Claude 3 is now available for all Cody users
New Large Language Models (LLMs) launch nearly every week, and hardly a month goes by without a new model pushing performance benchmarks to new heights. For Cody, we always want to provide the latest and greatest models to users—which is why LLM interoperability is a core feature of the product.
LLM interoperability helps with two things:
- Integrating with the latest models lets Cody become smarter and more capable in short order after new models are released
- As a user, you’re able to choose the models you prefer since Cody supports multiple options interchangeably
Earlier in March, we saw this trend continue with the announcement of the Claude 3 family of models, and today, we’re announcing that Claude 3 models are now available to all Cody users.
Why Claude 3?
Cody has supported Anthropic models since its first release, including Claude 2.0, Claude 2.1, and Claude Instant. In Anthropic’s recent announcement blog, they shared that the Claude 3 family shows lots of improvements to prior Claude models in the benchmarks.
The Claude 3 family includes three models: Haiku (the fastest model), Opus (the most intelligent model), and Sonnet (the in-between model). Anthropic’s blog goes into depth on where each of them shines, but we’ll share some specifics from their blog on why they’re good candidates for Cody:
- All Claude 3 models show better performance in code generation
- Sonnet is comparable in intelligence to Claude 2.1 while being 2x faster
- Opus is a similar speed to Claude 2.1 while being far more intelligent
- Opus excels at the Needle in a Haystack (NIAH) evaluation, which tests the model’s ability to recall information from a large amount of data. This translates to Cody’s need to pull information out of large amounts of code used as context
The Claude 3 models also offer a huge 200K token context window. Cody doesn’t use this entire context window today; we limit Cody’s context window to roughly 7K tokens. We do this to ensure Cody doesn’t use too much context and lose track of the most useful context in the process, hurting response quality. Since Claude 3’s Needle in a Haystack performance is improved, and it can more accurately recall relevant information from a large amount of context, we’ll be dramatically expanding Cody’s context window in the coming weeks.
Tl;dr: the Claude 3 models are impressive, and they’re now another option that Cody users can select from as we continue to make Cody more customizable for devs’ preferences.
Cody’s performance with Claude 3
We rolled out Claude 3 models to our Cody Pro users in March, and early feedback has been extremely encouraging. Of Cody Pro users who previously selected non-default models for chat, roughly 55% of them switched their preference to the new Claude 3 models in the month following launch.
We also recently launched an AI experiment tool called LLM Litmus Test to help you compare and contrast different models. You can test Claude 3 vs. Claude 2.1 or even Claude 3 vs. GPT-4 Turbo and generate shareable links with your results. Using the litmus test, we can see some examples of Claude 3 Opus in action.

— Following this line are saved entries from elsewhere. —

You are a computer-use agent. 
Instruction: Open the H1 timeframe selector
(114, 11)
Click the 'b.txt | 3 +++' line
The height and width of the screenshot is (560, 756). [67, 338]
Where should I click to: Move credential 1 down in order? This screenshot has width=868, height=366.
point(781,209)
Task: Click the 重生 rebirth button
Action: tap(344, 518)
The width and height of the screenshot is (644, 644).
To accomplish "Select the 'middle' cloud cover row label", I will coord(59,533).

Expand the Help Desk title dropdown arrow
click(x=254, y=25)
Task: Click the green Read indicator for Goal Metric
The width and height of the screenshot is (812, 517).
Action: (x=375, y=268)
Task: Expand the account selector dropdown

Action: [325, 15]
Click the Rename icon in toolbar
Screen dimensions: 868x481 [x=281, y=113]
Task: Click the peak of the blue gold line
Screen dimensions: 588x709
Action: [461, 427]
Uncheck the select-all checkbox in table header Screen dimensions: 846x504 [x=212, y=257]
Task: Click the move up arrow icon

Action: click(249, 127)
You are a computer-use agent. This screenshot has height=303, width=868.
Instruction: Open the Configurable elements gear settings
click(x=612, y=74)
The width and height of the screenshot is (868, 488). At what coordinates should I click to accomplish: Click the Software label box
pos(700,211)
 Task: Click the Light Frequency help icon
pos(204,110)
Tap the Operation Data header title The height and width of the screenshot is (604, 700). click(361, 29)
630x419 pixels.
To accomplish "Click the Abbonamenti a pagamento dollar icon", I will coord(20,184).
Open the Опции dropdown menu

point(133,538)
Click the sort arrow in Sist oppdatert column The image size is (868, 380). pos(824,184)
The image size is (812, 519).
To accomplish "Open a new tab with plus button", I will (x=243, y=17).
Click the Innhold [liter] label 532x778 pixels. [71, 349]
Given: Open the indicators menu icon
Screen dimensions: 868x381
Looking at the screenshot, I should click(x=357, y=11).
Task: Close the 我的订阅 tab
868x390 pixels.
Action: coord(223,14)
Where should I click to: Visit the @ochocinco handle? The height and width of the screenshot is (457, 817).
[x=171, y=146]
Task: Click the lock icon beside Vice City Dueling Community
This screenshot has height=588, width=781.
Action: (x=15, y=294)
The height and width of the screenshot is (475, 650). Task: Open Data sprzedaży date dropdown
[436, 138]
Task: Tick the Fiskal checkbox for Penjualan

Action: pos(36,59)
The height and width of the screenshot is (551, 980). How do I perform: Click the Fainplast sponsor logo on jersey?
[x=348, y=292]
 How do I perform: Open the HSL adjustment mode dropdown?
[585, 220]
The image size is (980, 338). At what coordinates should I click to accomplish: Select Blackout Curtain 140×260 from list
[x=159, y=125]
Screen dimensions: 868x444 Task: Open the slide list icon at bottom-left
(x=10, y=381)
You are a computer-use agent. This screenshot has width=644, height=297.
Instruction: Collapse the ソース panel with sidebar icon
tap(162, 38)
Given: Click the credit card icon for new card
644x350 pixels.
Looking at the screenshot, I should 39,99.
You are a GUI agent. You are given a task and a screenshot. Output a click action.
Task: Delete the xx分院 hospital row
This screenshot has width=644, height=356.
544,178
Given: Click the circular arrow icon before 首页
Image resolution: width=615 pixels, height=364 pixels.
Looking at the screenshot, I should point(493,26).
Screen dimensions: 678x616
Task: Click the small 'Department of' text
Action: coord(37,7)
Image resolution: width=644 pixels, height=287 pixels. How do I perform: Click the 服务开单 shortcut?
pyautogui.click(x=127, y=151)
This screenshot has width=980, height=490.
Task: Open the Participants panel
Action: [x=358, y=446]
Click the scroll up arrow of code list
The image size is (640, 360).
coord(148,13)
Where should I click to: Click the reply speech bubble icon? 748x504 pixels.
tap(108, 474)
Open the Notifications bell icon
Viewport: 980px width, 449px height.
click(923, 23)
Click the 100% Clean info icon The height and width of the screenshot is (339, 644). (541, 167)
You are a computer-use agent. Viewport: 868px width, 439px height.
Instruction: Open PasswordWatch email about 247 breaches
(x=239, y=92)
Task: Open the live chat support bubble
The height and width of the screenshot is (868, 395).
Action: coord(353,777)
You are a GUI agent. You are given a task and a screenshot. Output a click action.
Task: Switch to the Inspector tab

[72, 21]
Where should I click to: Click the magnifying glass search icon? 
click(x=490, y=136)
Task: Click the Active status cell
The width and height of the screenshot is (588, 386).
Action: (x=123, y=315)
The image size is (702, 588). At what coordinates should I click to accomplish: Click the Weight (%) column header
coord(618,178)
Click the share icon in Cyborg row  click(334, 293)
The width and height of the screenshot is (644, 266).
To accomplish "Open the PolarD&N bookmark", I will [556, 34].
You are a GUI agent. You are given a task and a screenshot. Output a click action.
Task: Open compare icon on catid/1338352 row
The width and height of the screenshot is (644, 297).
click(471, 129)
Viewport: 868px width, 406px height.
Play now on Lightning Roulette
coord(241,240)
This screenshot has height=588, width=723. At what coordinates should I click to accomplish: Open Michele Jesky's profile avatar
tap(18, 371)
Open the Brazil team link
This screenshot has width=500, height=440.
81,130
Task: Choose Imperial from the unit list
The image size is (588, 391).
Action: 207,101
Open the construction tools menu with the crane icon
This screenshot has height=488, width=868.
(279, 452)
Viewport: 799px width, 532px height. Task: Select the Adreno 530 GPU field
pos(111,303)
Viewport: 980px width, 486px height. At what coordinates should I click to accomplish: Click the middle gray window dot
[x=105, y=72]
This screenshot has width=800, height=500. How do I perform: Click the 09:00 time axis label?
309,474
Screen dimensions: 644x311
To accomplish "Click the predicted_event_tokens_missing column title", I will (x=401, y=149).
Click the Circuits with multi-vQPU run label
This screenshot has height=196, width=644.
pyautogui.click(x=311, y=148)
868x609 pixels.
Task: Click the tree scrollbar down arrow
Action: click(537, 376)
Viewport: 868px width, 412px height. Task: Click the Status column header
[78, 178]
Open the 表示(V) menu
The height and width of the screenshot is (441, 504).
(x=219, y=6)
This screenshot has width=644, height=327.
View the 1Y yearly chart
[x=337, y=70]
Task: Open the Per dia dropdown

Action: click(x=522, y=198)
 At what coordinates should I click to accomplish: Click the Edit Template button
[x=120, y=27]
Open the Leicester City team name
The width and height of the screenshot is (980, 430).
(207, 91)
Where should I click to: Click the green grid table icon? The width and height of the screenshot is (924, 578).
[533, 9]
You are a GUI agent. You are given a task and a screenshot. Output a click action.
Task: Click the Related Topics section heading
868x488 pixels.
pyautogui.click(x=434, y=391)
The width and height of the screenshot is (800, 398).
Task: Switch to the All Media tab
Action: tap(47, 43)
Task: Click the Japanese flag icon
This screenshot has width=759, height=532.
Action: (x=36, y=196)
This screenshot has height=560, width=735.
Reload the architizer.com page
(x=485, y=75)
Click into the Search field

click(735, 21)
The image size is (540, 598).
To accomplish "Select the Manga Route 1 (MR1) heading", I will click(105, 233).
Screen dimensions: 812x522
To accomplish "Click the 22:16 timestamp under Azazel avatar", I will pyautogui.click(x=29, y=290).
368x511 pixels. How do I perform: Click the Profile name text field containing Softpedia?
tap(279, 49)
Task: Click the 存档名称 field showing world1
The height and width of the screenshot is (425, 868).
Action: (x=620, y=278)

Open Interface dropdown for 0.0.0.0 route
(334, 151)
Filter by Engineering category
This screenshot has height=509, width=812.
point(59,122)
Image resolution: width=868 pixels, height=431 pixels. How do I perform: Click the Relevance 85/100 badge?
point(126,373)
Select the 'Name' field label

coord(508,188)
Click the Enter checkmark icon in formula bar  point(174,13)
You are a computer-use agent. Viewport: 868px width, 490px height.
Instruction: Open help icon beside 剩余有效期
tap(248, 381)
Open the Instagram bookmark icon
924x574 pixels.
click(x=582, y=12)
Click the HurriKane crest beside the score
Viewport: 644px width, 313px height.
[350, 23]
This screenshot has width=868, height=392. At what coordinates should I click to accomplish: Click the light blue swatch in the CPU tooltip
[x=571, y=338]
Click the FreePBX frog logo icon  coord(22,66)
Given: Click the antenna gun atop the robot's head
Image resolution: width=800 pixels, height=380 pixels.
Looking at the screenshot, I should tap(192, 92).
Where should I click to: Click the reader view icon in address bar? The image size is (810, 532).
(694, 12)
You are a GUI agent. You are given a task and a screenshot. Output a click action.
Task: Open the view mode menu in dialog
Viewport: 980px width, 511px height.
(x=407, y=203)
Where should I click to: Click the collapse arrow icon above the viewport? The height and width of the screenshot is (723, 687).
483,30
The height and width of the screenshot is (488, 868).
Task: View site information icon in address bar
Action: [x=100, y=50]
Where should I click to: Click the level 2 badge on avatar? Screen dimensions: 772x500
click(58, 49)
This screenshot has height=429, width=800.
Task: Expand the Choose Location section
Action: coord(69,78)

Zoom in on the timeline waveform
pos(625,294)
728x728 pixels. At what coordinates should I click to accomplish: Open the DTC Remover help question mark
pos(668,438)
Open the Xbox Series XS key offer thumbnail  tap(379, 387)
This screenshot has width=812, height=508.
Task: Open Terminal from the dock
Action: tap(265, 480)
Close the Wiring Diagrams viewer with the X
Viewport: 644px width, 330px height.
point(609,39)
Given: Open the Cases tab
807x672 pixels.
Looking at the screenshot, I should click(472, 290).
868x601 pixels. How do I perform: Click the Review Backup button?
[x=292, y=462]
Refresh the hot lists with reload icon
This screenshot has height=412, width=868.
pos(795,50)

Example 1: Explaining a coding concept (React)
Here, you can see how Claude 3 Opus does a great job explaining code concepts. Claude 3 explained how to use React’s useContext() in a step-by-step tutorial. Compare that to Claude 2.1, which dropped all the example code in a single code block with less detailed instructions.
Example 2: Explaining a coding concept (Axum)
We can also compare Claude 3 Opus with GPT-4 Turbo. We asked both models to explain another concept: creating a route with Axum. Both models provided a code block, but Claude 3 Opus did a distinctly better job explaining the code step-by-step.